Write out only the lines from the line containing "Task: Open New" to the end of the listing below, both included, exactly as they stand. Drop the pictures.
=-=-=-=-=
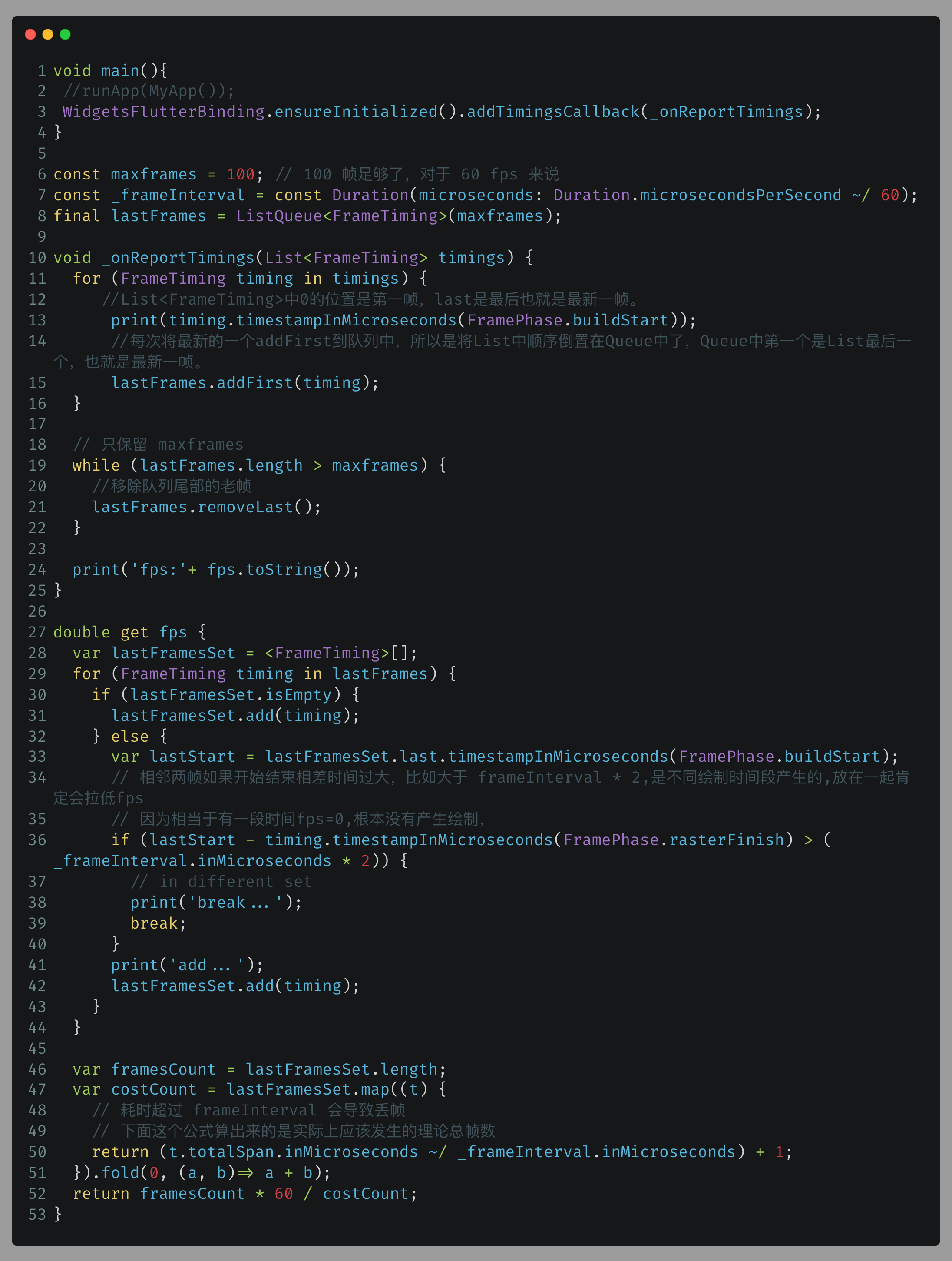Screen dimensions: 952x1261
Task: Click the red close window dot
Action: (31, 35)
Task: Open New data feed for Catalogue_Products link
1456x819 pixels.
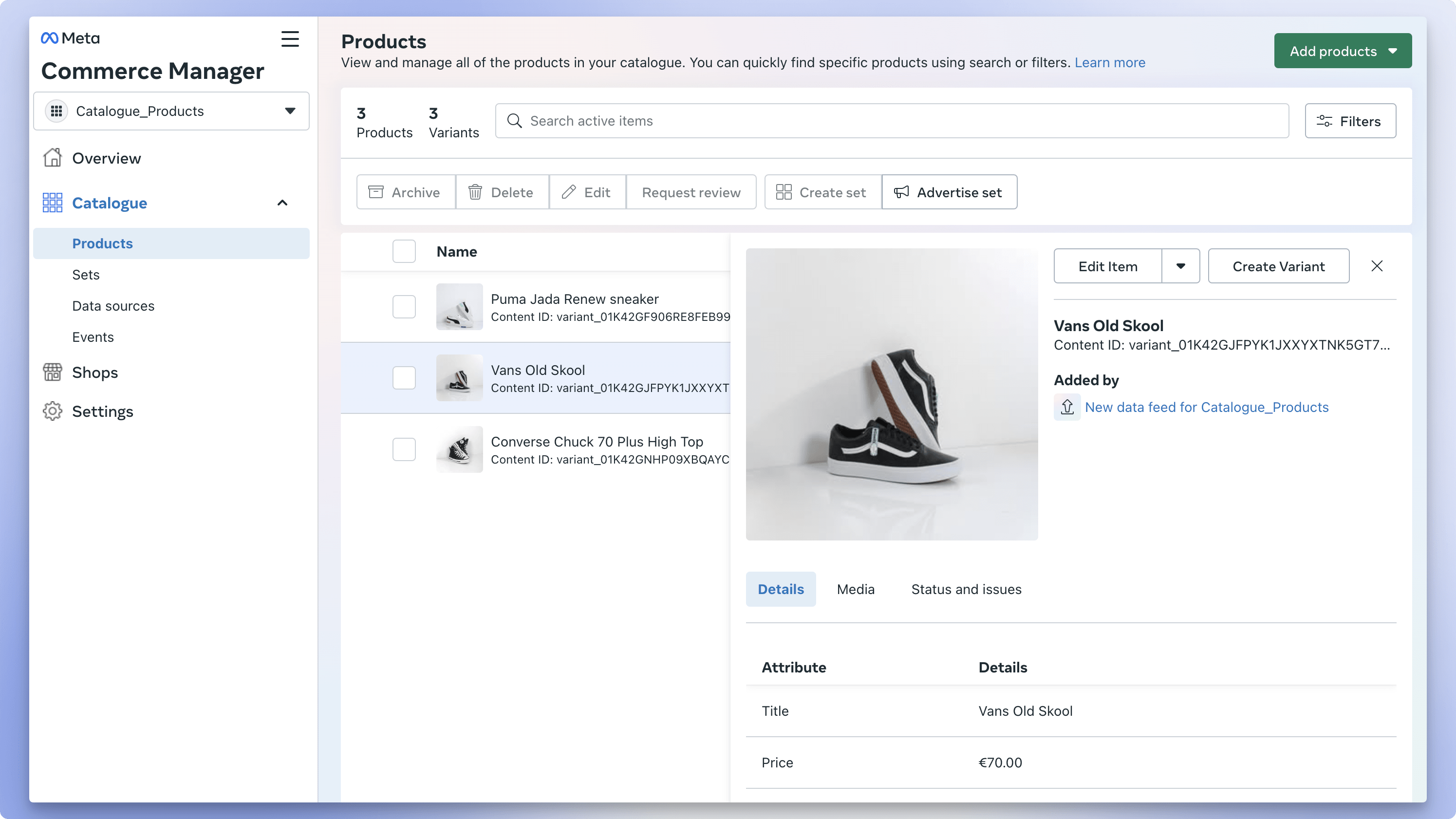Action: coord(1207,407)
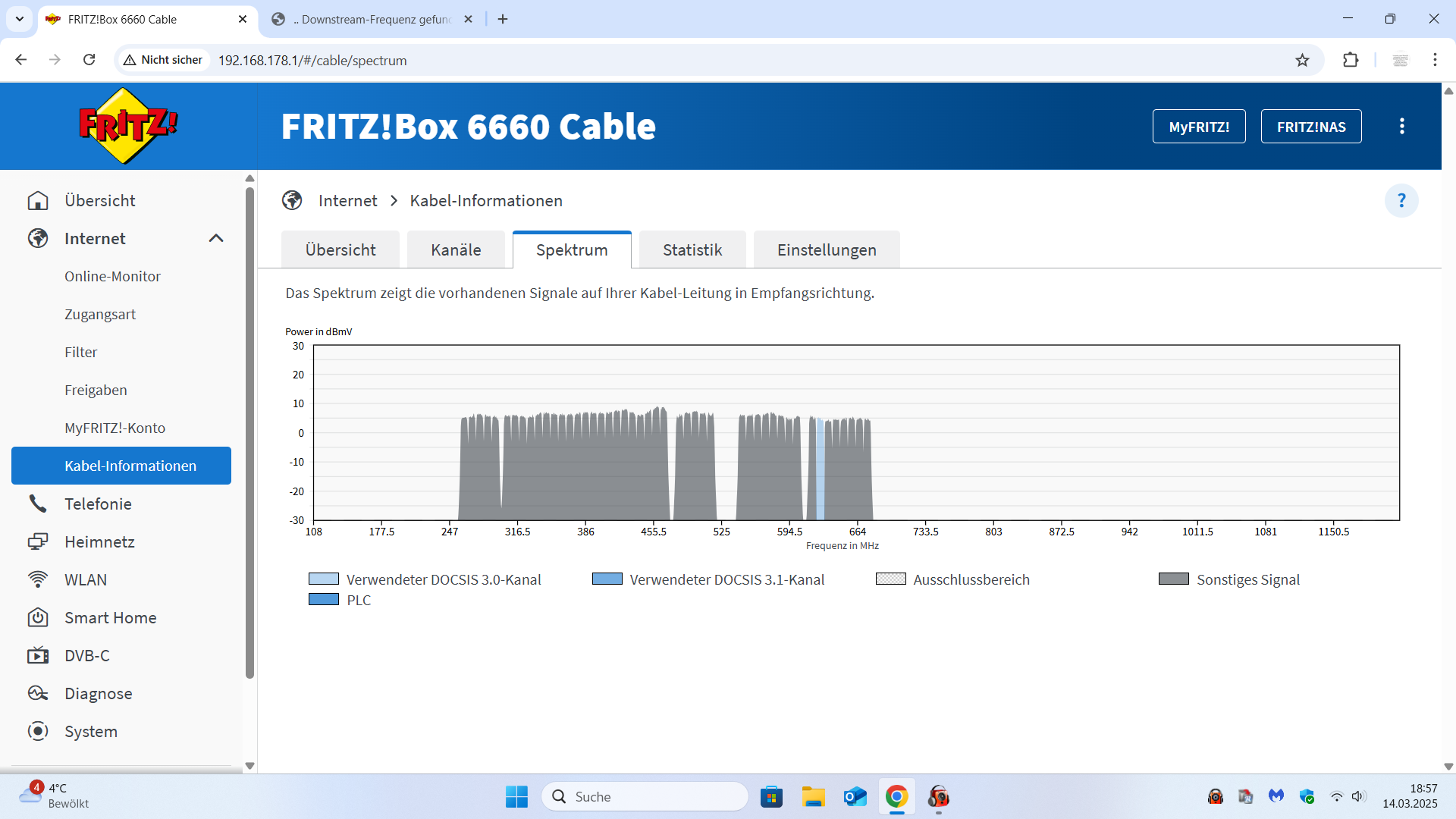
Task: Switch to the Kanäle tab
Action: [456, 250]
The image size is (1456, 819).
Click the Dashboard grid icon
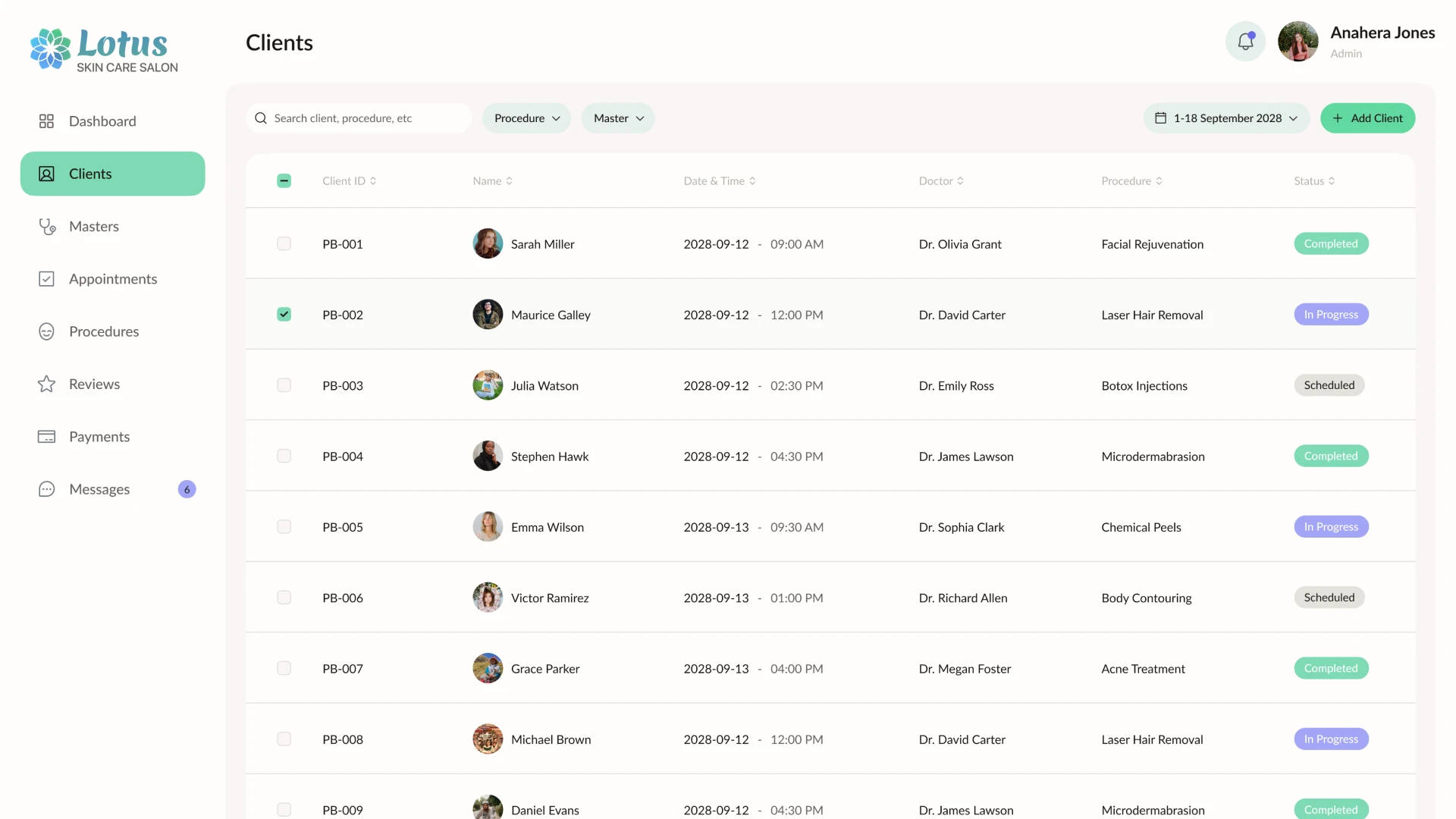(x=46, y=121)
=-=-=-=-=
Answer to this problem |
Task: Open New data feed for Catalogue_Products link
1456x819 pixels.
Action: coord(1207,407)
Task: Switch to the Kanäle tab
Action: [456, 250]
The image size is (1456, 819).
Click the Dashboard grid icon
(x=46, y=121)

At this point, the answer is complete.